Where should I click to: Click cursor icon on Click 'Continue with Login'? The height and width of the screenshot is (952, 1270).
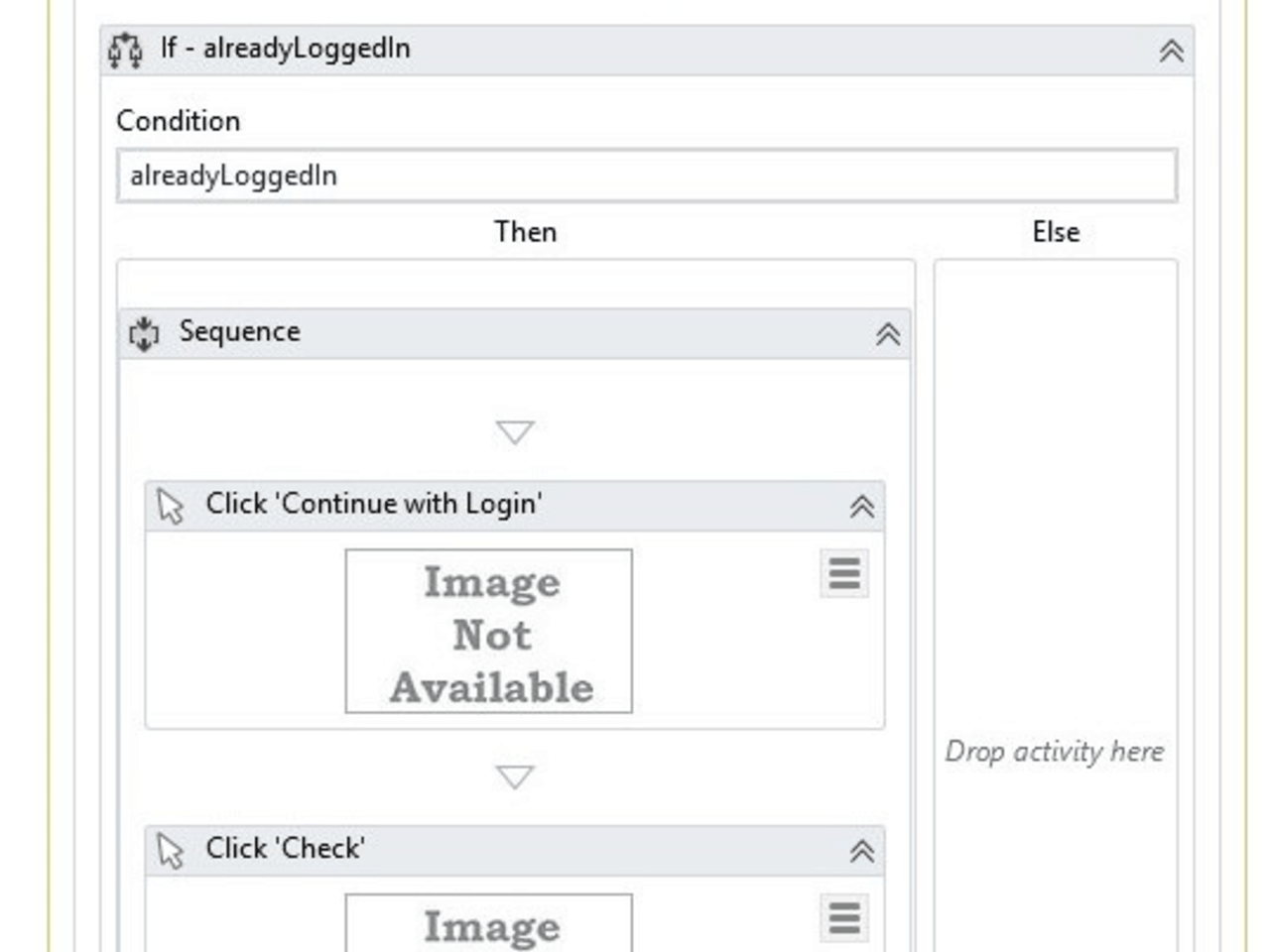click(x=171, y=505)
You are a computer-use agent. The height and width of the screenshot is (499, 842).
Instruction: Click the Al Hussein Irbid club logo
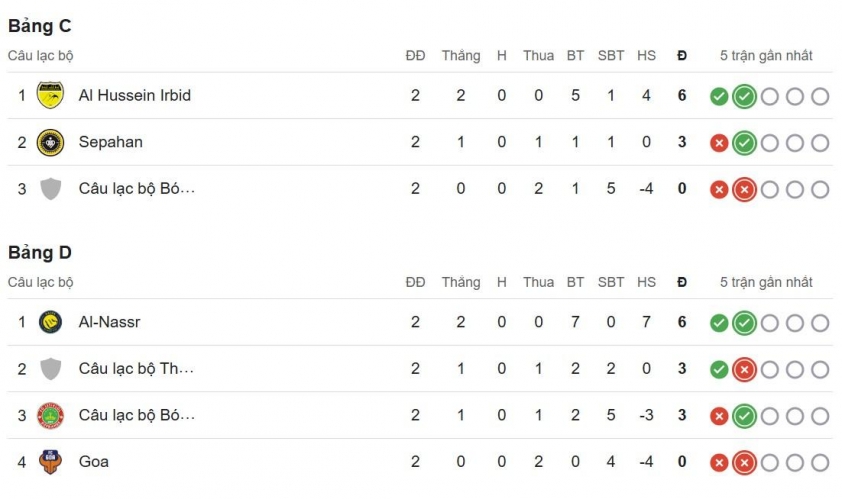point(50,96)
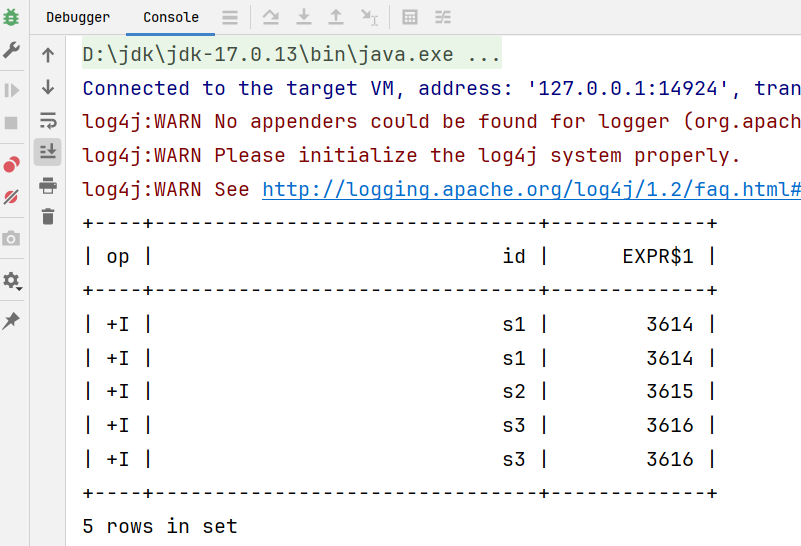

________________________

#### Work task:
Return the full listing exactly as written, without any of its images.

#### Written solution:
Where should I click to: Click cursor icon on Click 'Continue with Login'? The height and width of the screenshot is (952, 1270).
click(x=171, y=505)
You are a computer-use agent. The height and width of the screenshot is (499, 842).
Instruction: Click the Al Hussein Irbid club logo
point(50,96)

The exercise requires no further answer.